The approval of Provenge has once again brought to the forefront the very important questions about the proper timing of treatments as well as the issue concerning how to combine therapies to maximize survival. We have, although there numbers are limited, different treatments that are used for the treatment of advanced prostate cancer, but we are at a loss of when is best to use which treatment and can combining any treatment yield an even better survival advantage. Additionally, looking into the near future, we will hopefully be adding a number of additional treatments to our approved list, so where do we place these drugs in the sequence of treatment?
The big, over hanging question is in what order we should use the available treatments and will combining any of these treatments extend survival even longer than when the treatments are used alone, as we do today?

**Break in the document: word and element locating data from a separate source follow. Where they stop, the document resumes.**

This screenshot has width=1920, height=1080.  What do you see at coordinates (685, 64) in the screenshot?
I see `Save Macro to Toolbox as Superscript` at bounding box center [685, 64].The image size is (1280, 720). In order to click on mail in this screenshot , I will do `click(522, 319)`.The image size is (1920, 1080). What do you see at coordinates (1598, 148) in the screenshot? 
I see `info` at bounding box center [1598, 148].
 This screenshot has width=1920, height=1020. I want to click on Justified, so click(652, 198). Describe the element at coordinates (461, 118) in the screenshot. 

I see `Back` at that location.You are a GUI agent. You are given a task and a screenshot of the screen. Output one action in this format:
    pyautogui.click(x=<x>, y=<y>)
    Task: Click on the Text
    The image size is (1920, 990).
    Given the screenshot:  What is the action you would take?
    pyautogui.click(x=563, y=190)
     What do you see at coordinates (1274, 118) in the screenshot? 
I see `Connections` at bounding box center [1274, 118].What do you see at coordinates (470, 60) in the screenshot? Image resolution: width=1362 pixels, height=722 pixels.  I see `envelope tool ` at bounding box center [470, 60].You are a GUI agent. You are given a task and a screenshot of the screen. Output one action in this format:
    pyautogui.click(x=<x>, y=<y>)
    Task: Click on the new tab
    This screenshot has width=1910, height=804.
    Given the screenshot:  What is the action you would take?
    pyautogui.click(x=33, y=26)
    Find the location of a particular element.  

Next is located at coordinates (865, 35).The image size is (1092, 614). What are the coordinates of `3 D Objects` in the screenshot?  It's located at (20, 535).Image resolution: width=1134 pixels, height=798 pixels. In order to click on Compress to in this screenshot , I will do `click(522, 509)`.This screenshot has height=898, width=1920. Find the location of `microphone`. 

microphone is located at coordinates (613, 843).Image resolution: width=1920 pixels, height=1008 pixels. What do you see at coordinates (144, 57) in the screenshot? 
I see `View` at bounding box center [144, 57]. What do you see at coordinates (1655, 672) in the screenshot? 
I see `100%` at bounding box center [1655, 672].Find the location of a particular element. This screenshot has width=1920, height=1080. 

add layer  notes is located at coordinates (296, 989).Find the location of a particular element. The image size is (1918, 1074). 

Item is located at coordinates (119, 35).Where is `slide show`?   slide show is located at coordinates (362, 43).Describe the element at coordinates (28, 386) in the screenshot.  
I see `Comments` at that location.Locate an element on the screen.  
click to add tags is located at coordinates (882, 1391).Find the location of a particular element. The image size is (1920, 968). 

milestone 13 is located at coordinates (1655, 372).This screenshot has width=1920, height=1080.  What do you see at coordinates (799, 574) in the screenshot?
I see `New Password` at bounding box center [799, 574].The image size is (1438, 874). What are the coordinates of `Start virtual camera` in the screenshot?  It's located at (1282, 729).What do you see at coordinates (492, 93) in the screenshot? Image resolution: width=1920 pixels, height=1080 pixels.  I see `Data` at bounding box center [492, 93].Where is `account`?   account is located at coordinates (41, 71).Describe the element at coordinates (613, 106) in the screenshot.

Until the approval of Provenge, Docetaxel plus prednisone (D+P) was the standard treatment for men with castration-resistant prostate cancer (CRPC). Now, we are faced with the question, where in the treatment order do we use new drugs (i.e. provenge) and if we combine them with other treatments, new and existing, will it extend survival even longer?
A small phase I trial performed by Figg et al. combined D+P with different doses of ketoconazole (Keto), an unapproved drug often used as a second line hormone treatment. The trial enrolled 42 men who had metastatic, castrate resistant prostate cancer (mCRPC) who were treated with weekly D+P for 3 of every 4 weeks plus a daily dose of Keto.
The researchers studied a variety of different doses of Keto and D+P. Weekly D+P doses ranged from 5 to 43 mg/m2, with starting doses of 600, 800 or 1,200 mg of keto daily. They found that PSA levels were lowered by 50 percent in 26/42 men (62 percent). They also found that in 7/25 men (28 percent) who had soft tissue mets had a partial response to therapy.
They also found that the median overall survival of the men was 22.8 months and there was a significantly greater survival in men who were D+P naïve than in men who had already been treated with D+P (36.8 vs 10.3 months, p = 0.0001).
There were a number of morbidity issues faced by the men in the trial; with the most frequent being anemia, edema, fatigue, diarrhea, nausea, sensory neuropathy, and elevated liver function tests.
The researchers also found that there was a correlation between D+P clearance and Keto. Keto increased docetaxel exposure 2.6-fold at a keto dose of 1,200 mg daily, 1.6-fold with 800 mg daily, and 1.3- to 1.5-fold with 600 mg daily.
The researchers conclude that combination regimens using 600 mg keto daily were well tolerated and that the maximum tolerated dose of D+P in combination with keto was 32 mg/m2. They go on to suggest that this combination has significant anti-tumor activity in mCRPC.
Now we need to see if clinicians pick up on these findings. This study should lead to changes in the schedule and dosing of treatment regimes used to treat mCRPC.
This study does raise the serious question about how we combine treatments and how we time treatments in the disease process. There are potential treatments in addition to Provenge on the horizon and they, as well as Provenge, will need to be properly placed into the puzzle, how to best treat men with mCRPC so as to maximize their survival.
This remains a huge question, but an important one if we are to maximize the survival of men with mCRPC.
J Urol. 2010 Jun;183(6):2219-26; A phase I clinical study of high dose ketoconazole plus weekly docetaxel for metastatic castration resistant prostate cancer.; Figg WD, Woo S, Zhu W, Chen X, Ajiboye AS, Steinberg SM, Price DK, Wright JJ, Parnes HL, Arlen PM, Gulley JL, Dahut WL.